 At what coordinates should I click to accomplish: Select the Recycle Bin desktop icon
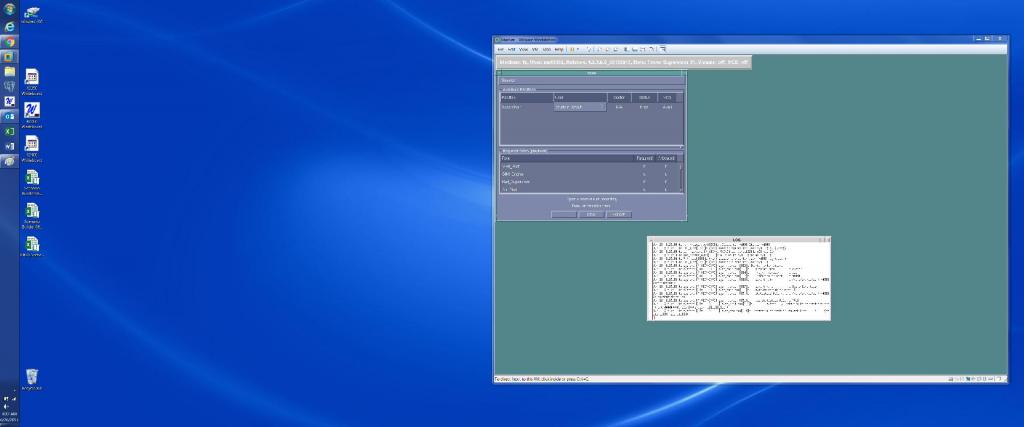(32, 377)
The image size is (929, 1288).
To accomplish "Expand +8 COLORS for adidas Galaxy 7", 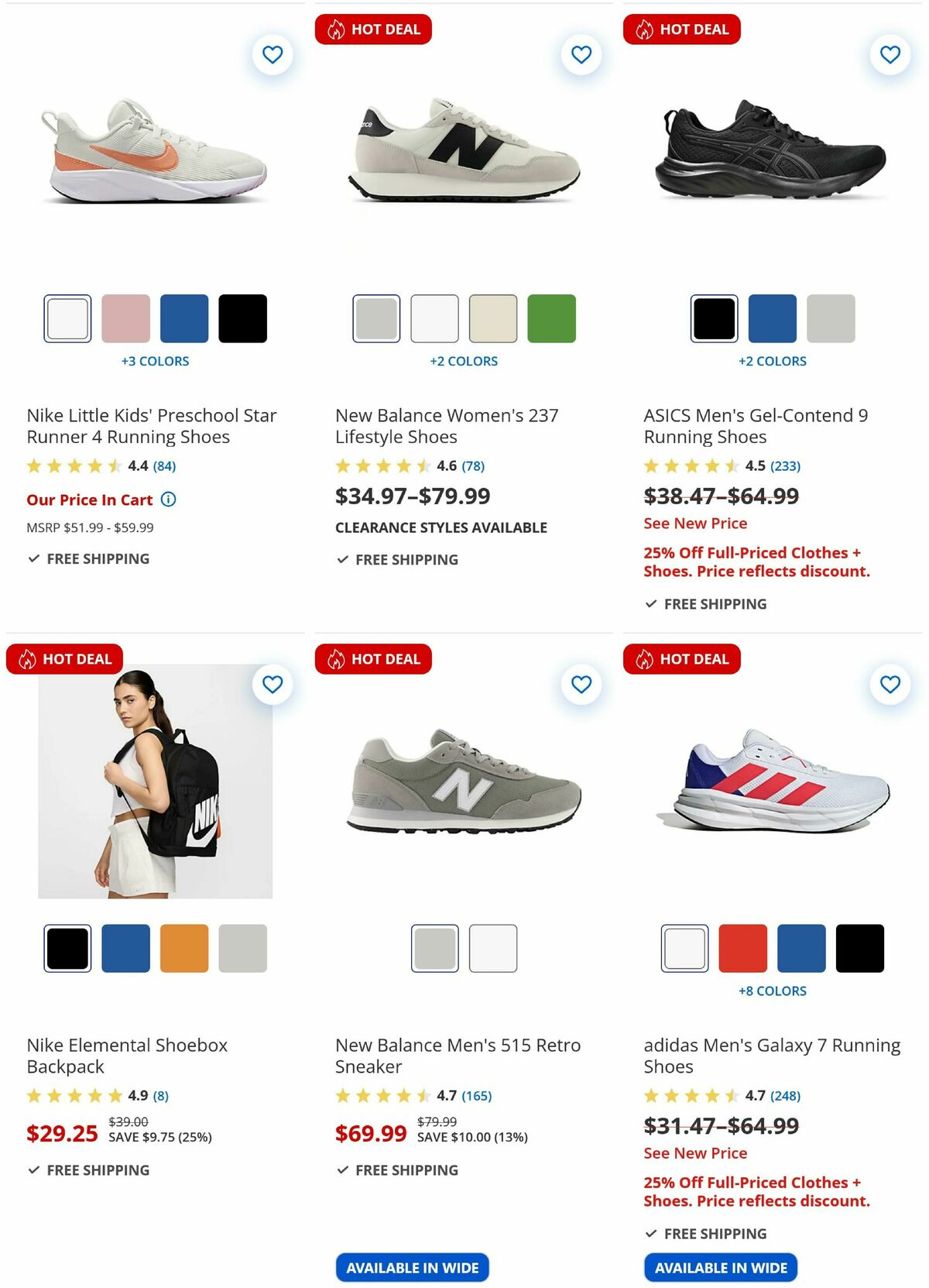I will tap(773, 991).

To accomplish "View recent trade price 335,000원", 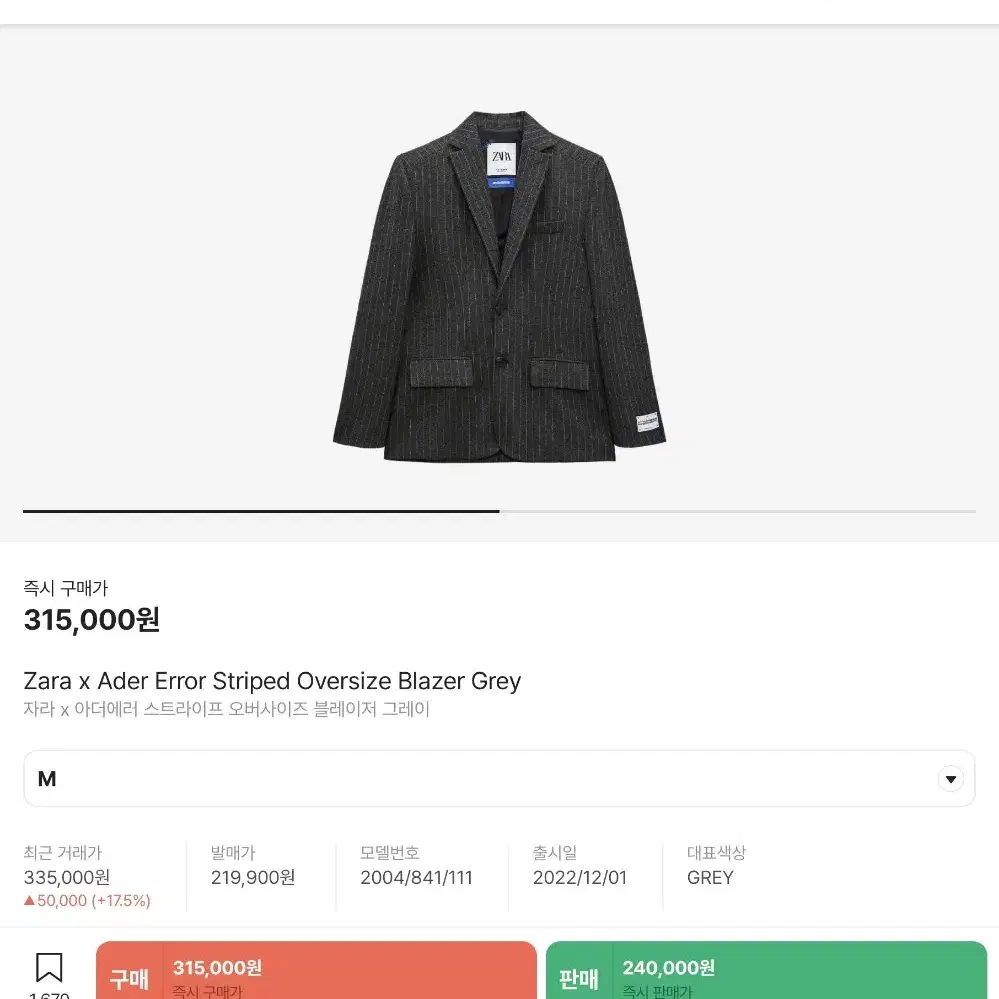I will click(x=67, y=877).
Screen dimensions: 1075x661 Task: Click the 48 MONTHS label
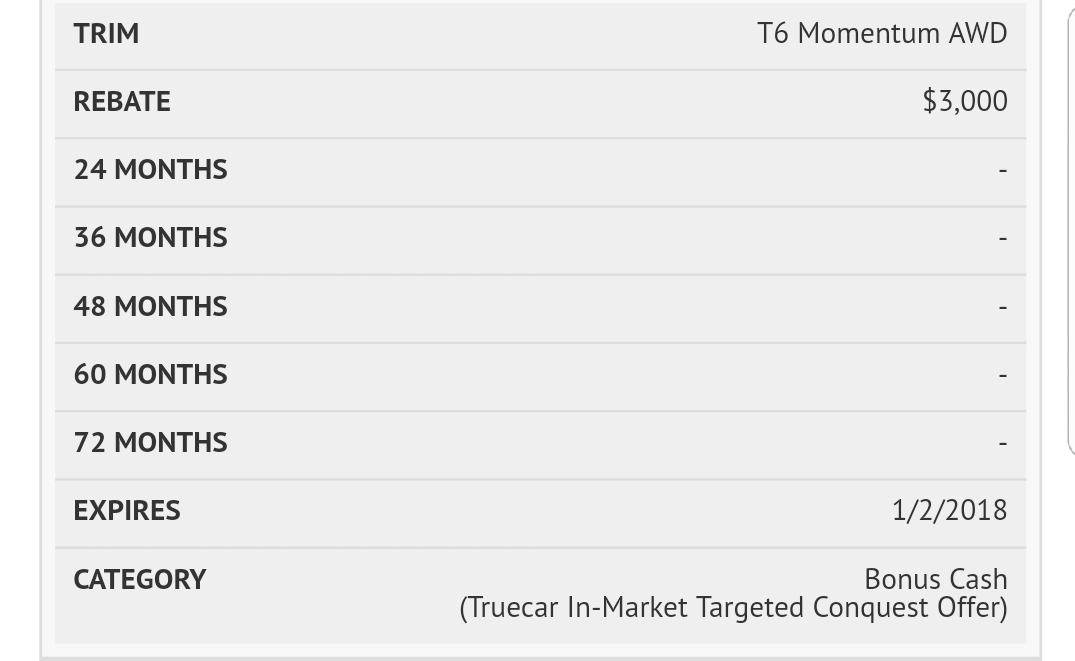coord(150,307)
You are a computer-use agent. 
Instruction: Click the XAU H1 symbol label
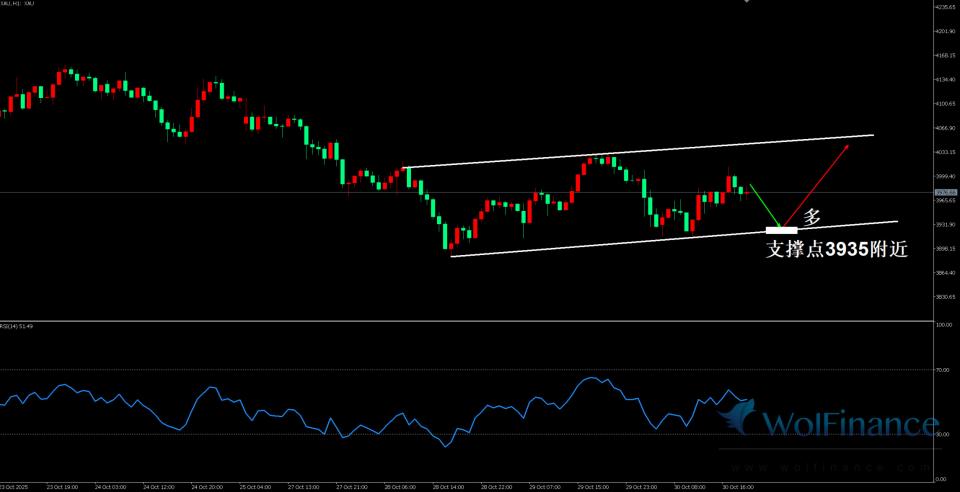(x=18, y=5)
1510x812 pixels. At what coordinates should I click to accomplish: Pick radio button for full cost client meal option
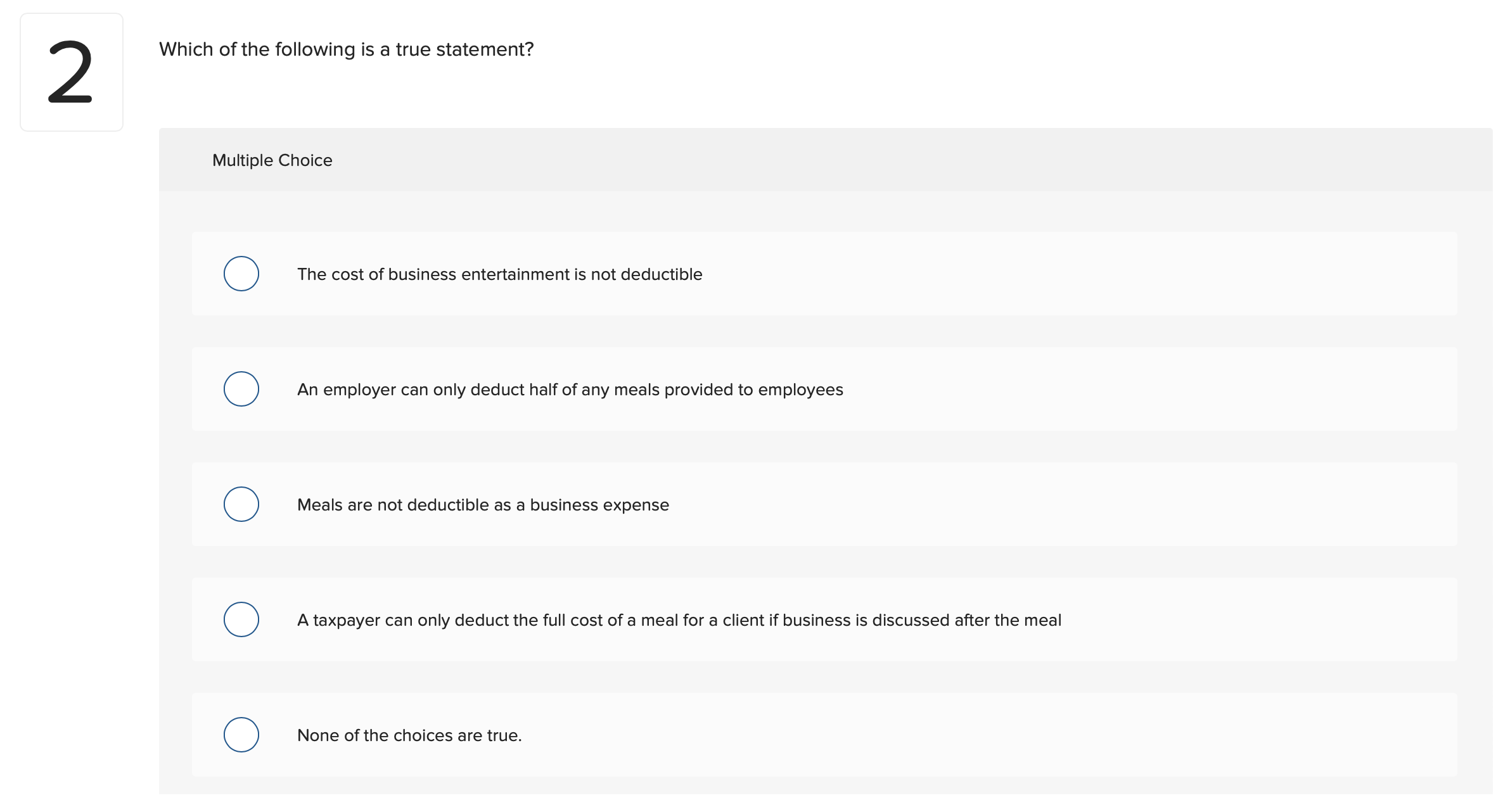(241, 619)
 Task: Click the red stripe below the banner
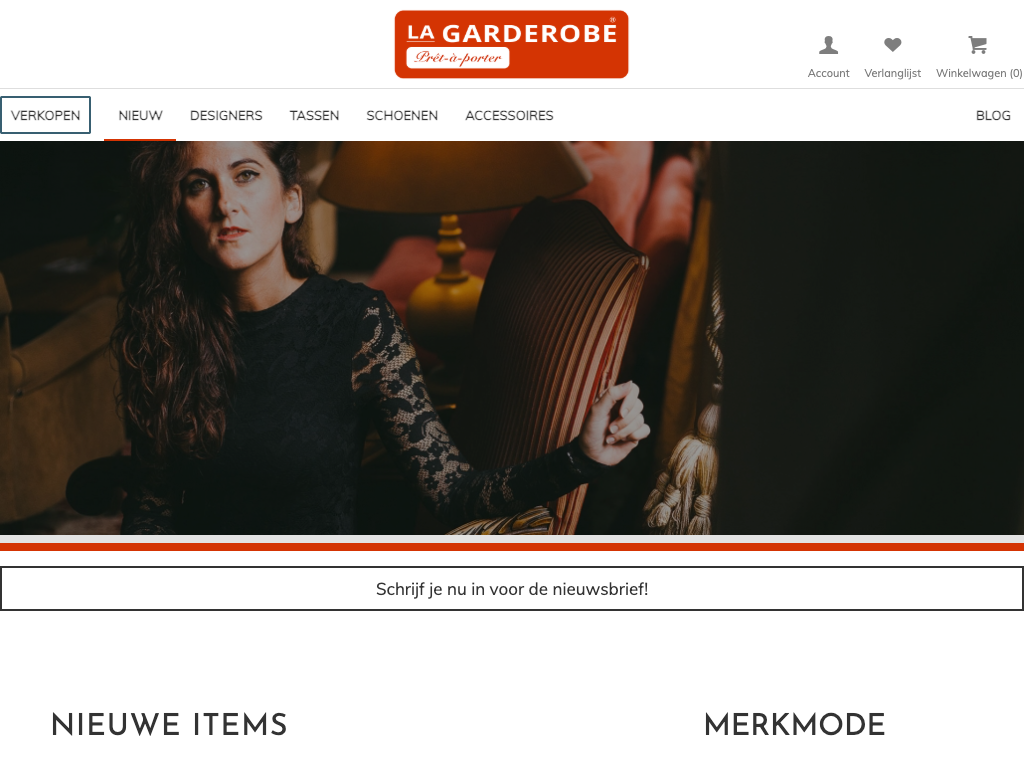pyautogui.click(x=512, y=547)
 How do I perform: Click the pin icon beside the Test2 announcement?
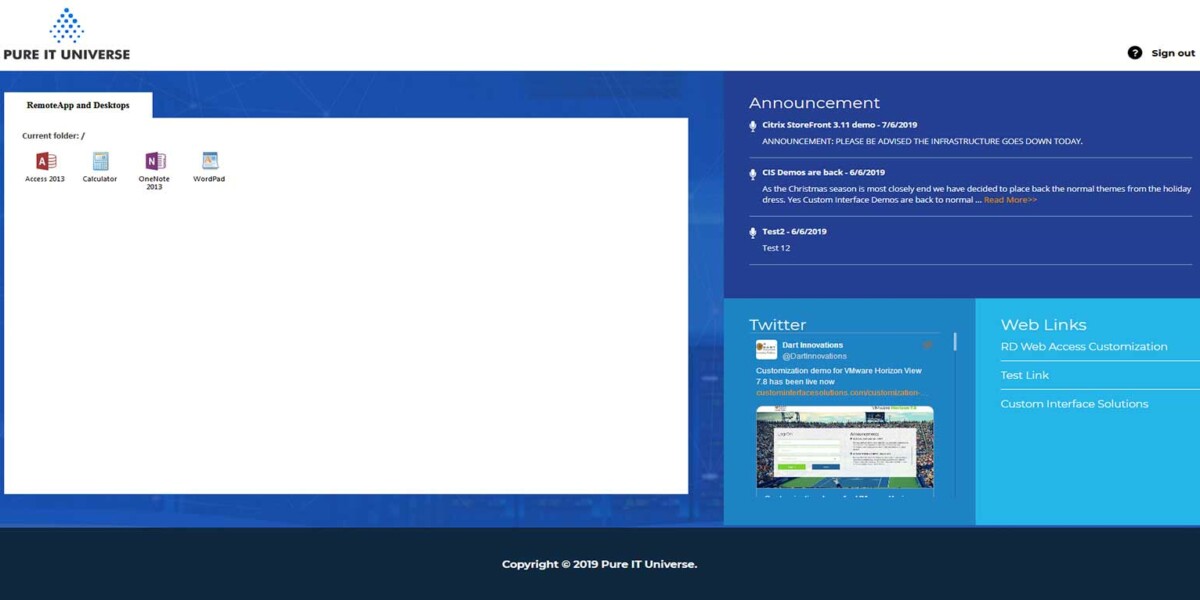[x=752, y=232]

[WHAT YOU HAVE TO DO] Transcribe the material starting with the line containing "You are a computer-use agent." and continuing through the last line of the material, leaving the pictures out of your answer.

[EXPECTED ANSWER]
You are a computer-use agent. 
Instruction: Click the XAU H1 symbol label
(x=18, y=5)
1510x812 pixels. At what coordinates should I click to accomplish: Pick radio button for full cost client meal option
(241, 619)
 Task: Click the red stripe below the banner
pyautogui.click(x=512, y=547)
 How do I perform: Click the pin icon beside the Test2 announcement?
[x=752, y=232]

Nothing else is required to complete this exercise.